I do not mean to say that this is altogether a bad thing; surely it is a natural and a normal thing. It is because we love our child in a particular and very human way that we fear for the child’s well-being. However, while our love is good and fruitful, our fear is useless. Moreover, it will disappear in any given case as soon as the connection with self is broken. For example, suppose we learn that the plane on which our spouse is travelling has crashed. We will be desperate with fear. But suppose we learn later that while thirty-seven other passengers are still unaccounted for, our spouse is safe. Our fear disappears.

If we apply this to God’s love for us and our love for God, something curious emerges. God is in complete control of everything and He loves us perfectly, far more than we love ourselves. Consequently, in an important sense, any time we are afraid of anything, it simply means that we do not trust God’s love for us. We sense either that He does not love us or that He wants to punish us. For if God loves us and His loving Providence encompasses all things, then surely anything “bad” that befalls us must be sent by God by way of a deliberate punishment.

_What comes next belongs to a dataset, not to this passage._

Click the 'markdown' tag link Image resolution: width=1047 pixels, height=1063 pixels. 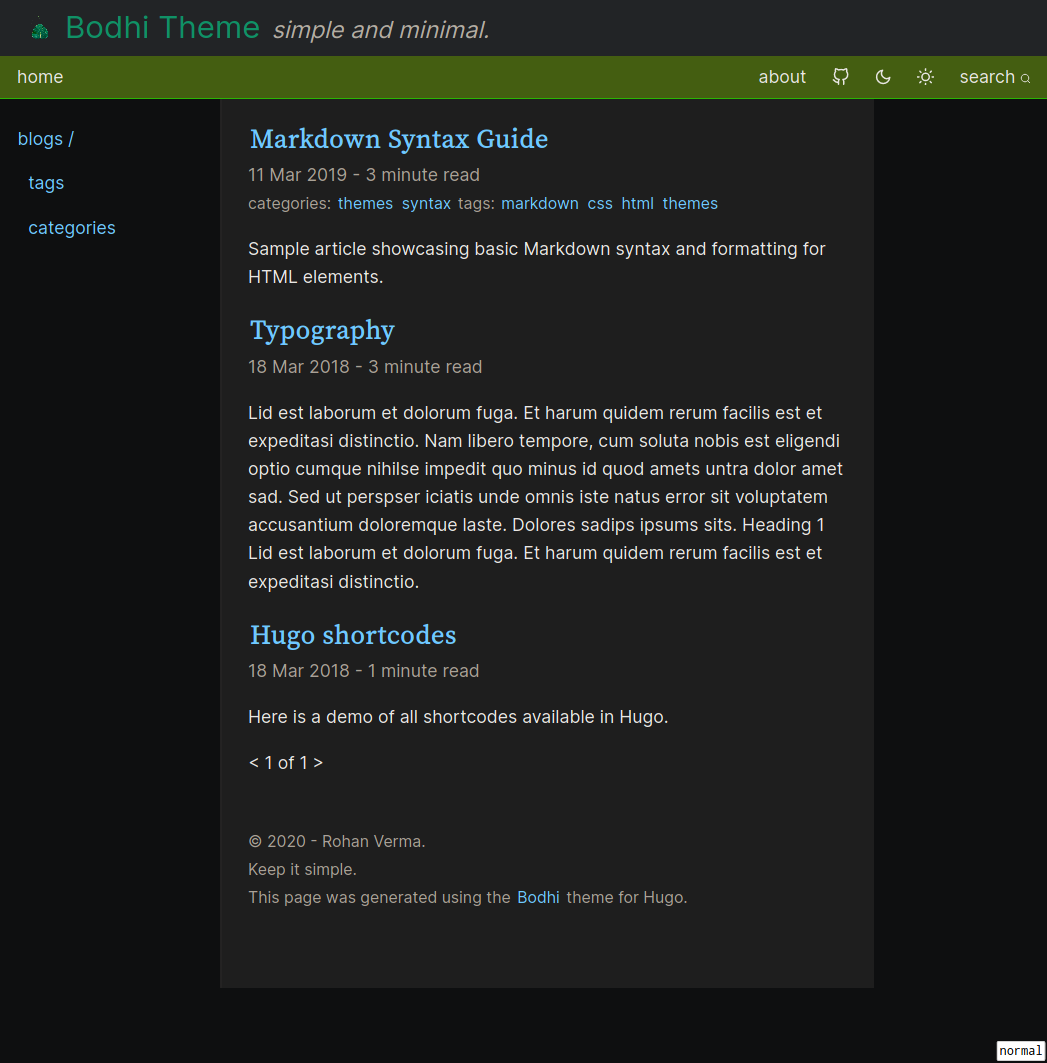click(x=540, y=203)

This is why St. John says that “fear has to do with punishment.” But while God may chastise us out of love, and for our good, He never punishes us in this negative sense of doing something that is bad for us, something we ought ultimately to fear. And so “perfect love casts out fear.”

John Learned the Hard Way

John had reason to know. Over sixty years before he wrote his first letter, while he was still a teenager, John was in a boat with the other disciples crossing the Sea of Galilee, struggling to row against the wind and chop. Jesus had stayed behind. He had just fed the crowds by multiplying the loaves, and had sent His disciples off by boat so He could spend some time alone in prayer. Later, He observed from the shore that the disciples were making but slow progress across the water. He Himself planned to walk across. St. Mark describes what happened:

He meant to pass by them, but when they saw him walking on the sea they thought it was a ghost, and cried out; for they all saw him, and were terrified. But immediately he spoke to them and said, “Take heart, it is I; have no fear.” And he got into the boat with them and the wind ceased. And they were utterly astounded, for they did not understand about the loaves, but their hearts were hardened. (Mk 6:48-52)

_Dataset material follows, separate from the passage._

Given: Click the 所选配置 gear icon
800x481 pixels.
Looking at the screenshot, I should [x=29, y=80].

To us, this fear of the disciples is understandable. But note carefully what Mark says about it. The disciples were first afraid and then astounded, because “they did not understand about the loaves.” And why? In plain truth, because “their hearts were hardened.” Mark is saying that if they had understood who Jesus was and trusted fully in His love, they would have been neither afraid nor astounded. Moreover, Mark is saying that this would have been so had their hearts not been hardened.

Hardness of Heart

The image of hardened hearts in Scripture always refers to selfishness, to preoccupation with self. It is because a person is concerned or fearful about his own situation, his own position or his own image that his heart is hardened. Or rather the two are one and the same: Preoccupation with self is hardness of heart.

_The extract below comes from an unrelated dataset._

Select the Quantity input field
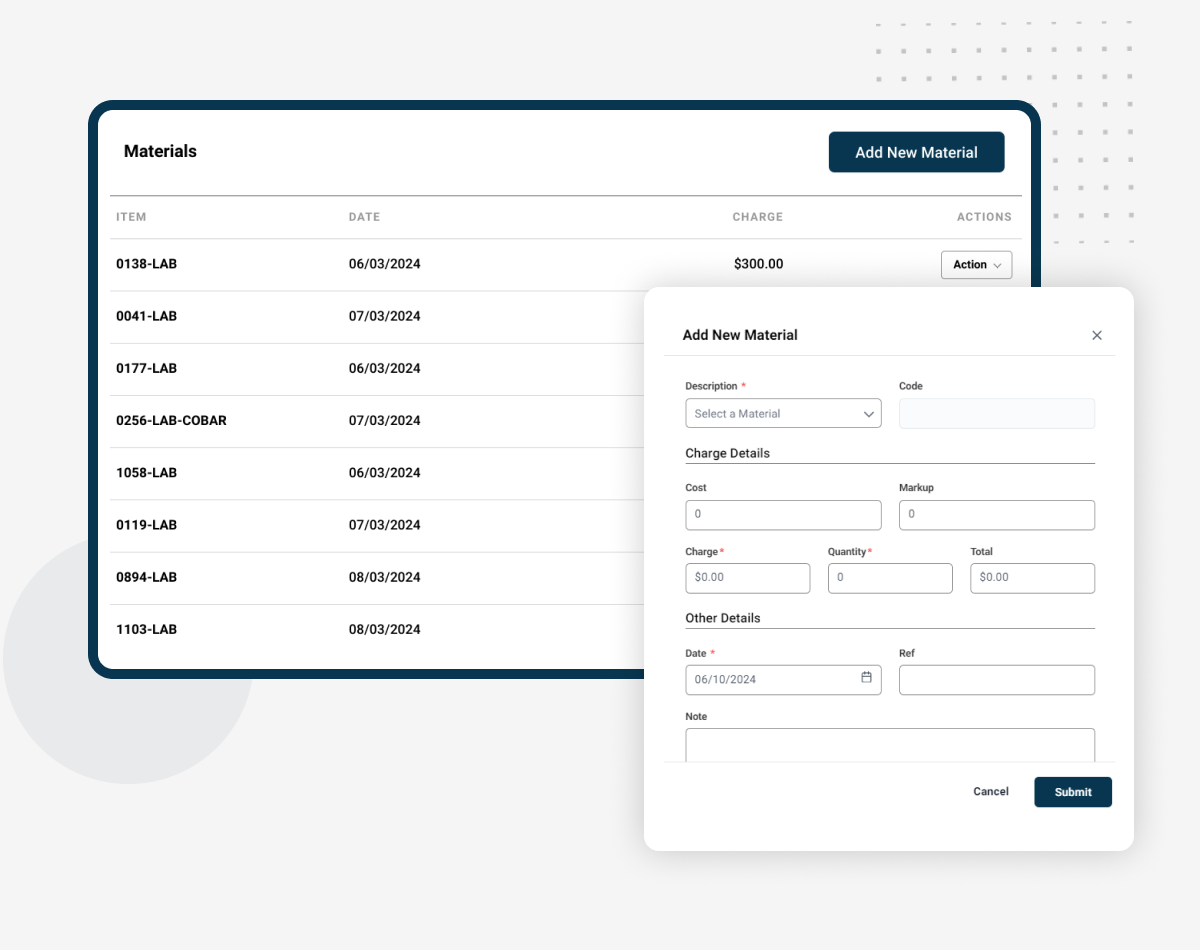Viewport: 1200px width, 950px height. [x=890, y=578]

Now hardness of heart is to spiritual vision what closing the eyes is to physical vision—self-induced blindness! When our hearts are hardened, we cannot see Who God is, we cannot abandon ourselves freely to His Providence, we cannot trust in His love. Yet the love of God which we receive and share in Christ is a perfect love. Therefore, as St. John reminds us, there is no room for fear in it. He also explains how we can tell that we are not yet perfected in this love: It is simply that we go through life nervous, tense, and worried. In other words, it is because we are so often scared.

Jeffrey Mirus holds a Ph.D. in intellectual history from Princeton University. A co-founder of Christendom College, he also pioneered Catholic Internet services. He is the founder of Trinity Communications and CatholicCulture.org. See full bio.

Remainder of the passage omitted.